**Work to be completed**
Exactly the lines from the one with "Boya Mikrofonlar (112, 2290)" to the end of the entries should appear in your answer, retyped word for word.
-- -- --
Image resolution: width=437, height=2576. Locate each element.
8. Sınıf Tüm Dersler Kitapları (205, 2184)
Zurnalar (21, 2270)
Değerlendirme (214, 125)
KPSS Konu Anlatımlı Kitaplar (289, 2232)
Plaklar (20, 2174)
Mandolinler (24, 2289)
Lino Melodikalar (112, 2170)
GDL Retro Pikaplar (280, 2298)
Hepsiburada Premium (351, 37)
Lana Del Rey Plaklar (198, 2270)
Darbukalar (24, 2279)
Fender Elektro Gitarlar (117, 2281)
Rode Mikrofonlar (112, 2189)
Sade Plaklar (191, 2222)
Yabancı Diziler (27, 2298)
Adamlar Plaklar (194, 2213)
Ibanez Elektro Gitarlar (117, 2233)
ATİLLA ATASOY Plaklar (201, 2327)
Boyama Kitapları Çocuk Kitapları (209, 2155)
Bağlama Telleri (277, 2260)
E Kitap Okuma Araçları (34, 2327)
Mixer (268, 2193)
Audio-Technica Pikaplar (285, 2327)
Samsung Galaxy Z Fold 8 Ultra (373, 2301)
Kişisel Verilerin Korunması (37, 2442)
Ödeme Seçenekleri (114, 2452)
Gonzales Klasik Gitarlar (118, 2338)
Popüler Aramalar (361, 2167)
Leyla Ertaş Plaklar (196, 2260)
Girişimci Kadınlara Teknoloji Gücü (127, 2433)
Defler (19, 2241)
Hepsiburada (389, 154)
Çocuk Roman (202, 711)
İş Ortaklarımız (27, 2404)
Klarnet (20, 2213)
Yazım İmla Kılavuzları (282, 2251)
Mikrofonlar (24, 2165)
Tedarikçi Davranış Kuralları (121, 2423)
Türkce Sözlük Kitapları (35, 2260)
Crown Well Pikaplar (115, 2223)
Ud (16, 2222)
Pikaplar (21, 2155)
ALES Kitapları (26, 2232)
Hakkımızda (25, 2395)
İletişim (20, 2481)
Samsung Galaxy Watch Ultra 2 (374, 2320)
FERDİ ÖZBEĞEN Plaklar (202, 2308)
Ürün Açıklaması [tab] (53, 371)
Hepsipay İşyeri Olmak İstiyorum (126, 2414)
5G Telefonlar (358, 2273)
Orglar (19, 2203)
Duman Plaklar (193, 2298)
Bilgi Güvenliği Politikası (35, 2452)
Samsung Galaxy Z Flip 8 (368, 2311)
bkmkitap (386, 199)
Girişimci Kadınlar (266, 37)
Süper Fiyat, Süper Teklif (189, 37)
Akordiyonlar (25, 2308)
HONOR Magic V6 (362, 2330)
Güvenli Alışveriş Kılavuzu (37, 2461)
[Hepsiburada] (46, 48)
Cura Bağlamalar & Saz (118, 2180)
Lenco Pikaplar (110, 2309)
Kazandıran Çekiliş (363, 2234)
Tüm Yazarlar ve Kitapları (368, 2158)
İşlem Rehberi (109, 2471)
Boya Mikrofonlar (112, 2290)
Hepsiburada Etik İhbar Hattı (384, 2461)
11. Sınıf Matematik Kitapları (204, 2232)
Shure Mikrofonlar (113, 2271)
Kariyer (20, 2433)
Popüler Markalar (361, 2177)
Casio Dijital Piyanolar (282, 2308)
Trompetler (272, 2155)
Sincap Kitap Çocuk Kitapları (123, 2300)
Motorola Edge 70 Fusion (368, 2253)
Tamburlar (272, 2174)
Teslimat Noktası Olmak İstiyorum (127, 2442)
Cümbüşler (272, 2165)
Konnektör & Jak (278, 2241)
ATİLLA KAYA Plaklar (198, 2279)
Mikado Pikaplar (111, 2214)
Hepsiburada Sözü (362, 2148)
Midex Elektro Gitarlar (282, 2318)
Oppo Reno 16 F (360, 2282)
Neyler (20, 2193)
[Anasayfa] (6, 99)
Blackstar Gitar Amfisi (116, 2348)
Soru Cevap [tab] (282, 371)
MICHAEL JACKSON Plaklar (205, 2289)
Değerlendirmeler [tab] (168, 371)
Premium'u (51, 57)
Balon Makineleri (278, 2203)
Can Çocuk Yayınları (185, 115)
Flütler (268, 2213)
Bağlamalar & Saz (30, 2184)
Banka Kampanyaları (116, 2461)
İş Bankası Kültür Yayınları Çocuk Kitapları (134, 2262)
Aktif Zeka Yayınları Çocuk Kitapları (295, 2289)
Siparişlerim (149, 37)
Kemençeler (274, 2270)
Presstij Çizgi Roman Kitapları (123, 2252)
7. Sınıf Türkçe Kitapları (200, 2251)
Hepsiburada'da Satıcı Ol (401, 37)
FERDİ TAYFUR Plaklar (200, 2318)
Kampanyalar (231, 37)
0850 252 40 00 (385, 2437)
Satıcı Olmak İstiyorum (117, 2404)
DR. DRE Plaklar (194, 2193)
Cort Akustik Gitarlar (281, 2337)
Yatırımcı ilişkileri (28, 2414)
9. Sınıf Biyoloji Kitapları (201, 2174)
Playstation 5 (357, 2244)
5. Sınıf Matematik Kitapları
-- -- --
**Problem solution**
Boya Mikrofonlar (112, 2290)
Hepsiburada Etik İhbar Hattı (384, 2461)
11. Sınıf Matematik Kitapları (204, 2232)
Shure Mikrofonlar (113, 2271)
Kariyer (20, 2433)
Popüler Markalar (361, 2177)
Casio Dijital Piyanolar (282, 2308)
Trompetler (272, 2155)
Sincap Kitap Çocuk Kitapları (123, 2300)
Motorola Edge 70 Fusion (368, 2253)
Tamburlar (272, 2174)
Teslimat Noktası Olmak İstiyorum (127, 2442)
Cümbüşler (272, 2165)
Konnektör & Jak (278, 2241)
ATİLLA KAYA Plaklar (198, 2279)
Mikado Pikaplar (111, 2214)
Hepsiburada Sözü (362, 2148)
Midex Elektro Gitarlar (282, 2318)
Oppo Reno 16 F (360, 2282)
Neyler (20, 2193)
[Anasayfa] (6, 99)
Blackstar Gitar Amfisi (116, 2348)
Soru Cevap [tab] (282, 371)
MICHAEL JACKSON Plaklar (205, 2289)
Değerlendirmeler [tab] (168, 371)
Premium'u (51, 57)
Balon Makineleri (278, 2203)
Can Çocuk Yayınları (185, 115)
Flütler (268, 2213)
Bağlamalar & Saz (30, 2184)
Banka Kampanyaları (116, 2461)
İş Bankası Kültür Yayınları Çocuk Kitapları (134, 2262)
Aktif Zeka Yayınları Çocuk Kitapları (295, 2289)
Siparişlerim (149, 37)
Kemençeler (274, 2270)
Presstij Çizgi Roman Kitapları (123, 2252)
7. Sınıf Türkçe Kitapları (200, 2251)
Hepsiburada'da Satıcı Ol (401, 37)
FERDİ TAYFUR Plaklar (200, 2318)
Kampanyalar (231, 37)
0850 252 40 00 (385, 2437)
Satıcı Olmak İstiyorum (117, 2404)
DR. DRE Plaklar (194, 2193)
Cort Akustik Gitarlar (281, 2337)
Yatırımcı ilişkileri (28, 2414)
9. Sınıf Biyoloji Kitapları (201, 2174)
Playstation 5 (357, 2244)
5. Sınıf Matematik Kitapları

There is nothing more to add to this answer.